Records shown Start Marker

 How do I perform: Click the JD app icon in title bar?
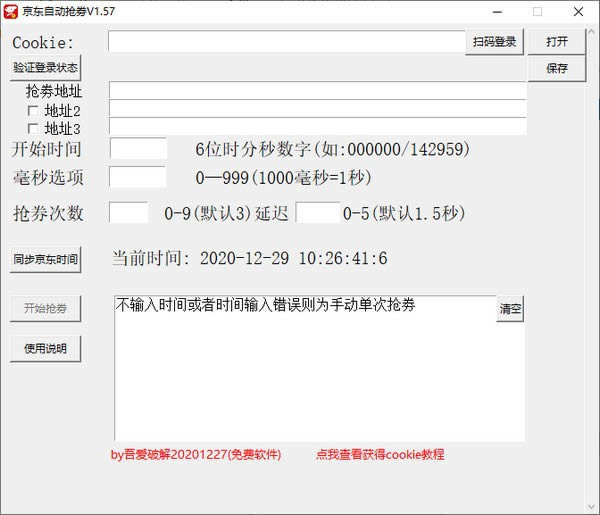coord(12,12)
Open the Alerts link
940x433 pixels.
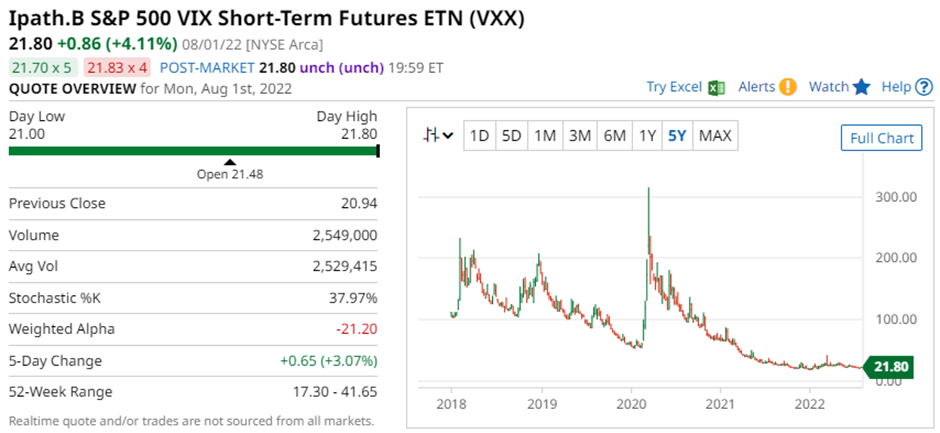click(756, 87)
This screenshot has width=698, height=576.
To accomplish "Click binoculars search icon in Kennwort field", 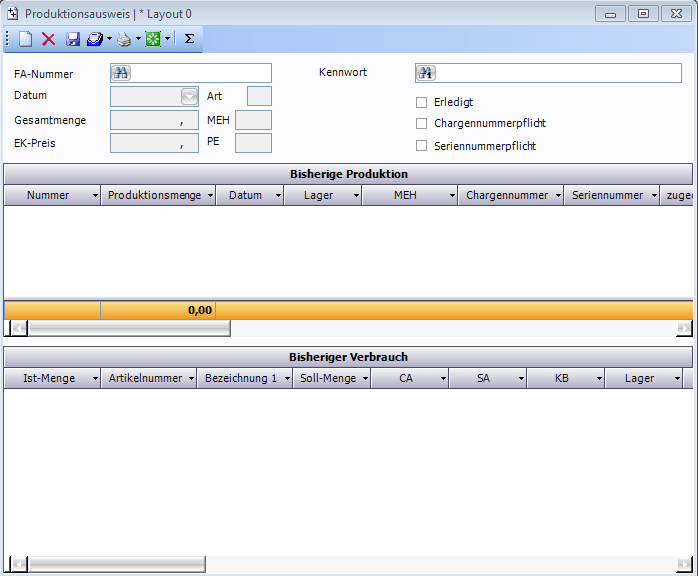I will coord(427,73).
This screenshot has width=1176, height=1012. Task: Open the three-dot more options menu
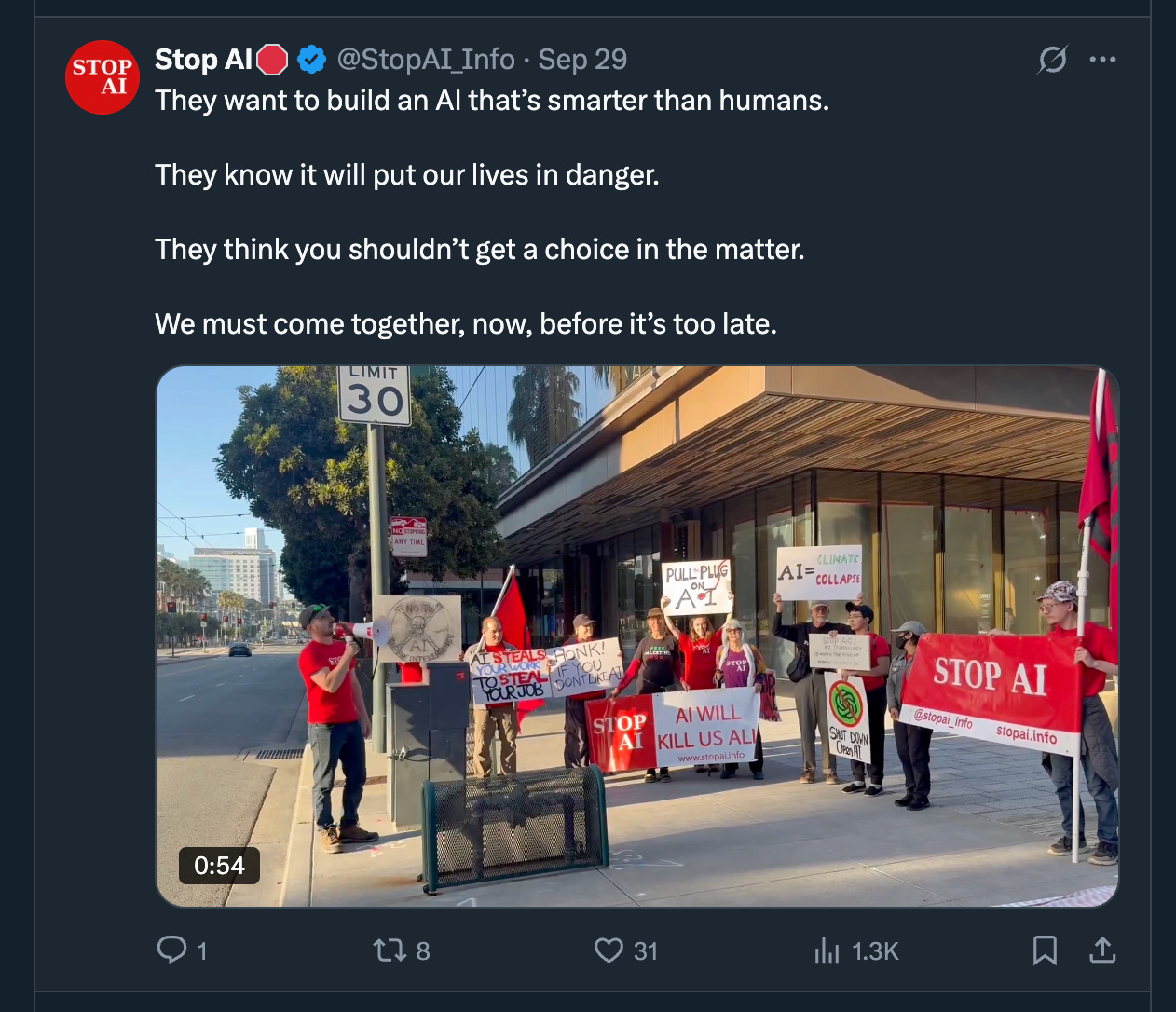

Records shown End Marker

__Exercise requirements__: What is the number of lines above that contain "This"? Answer with that number only.

__Response below__: 2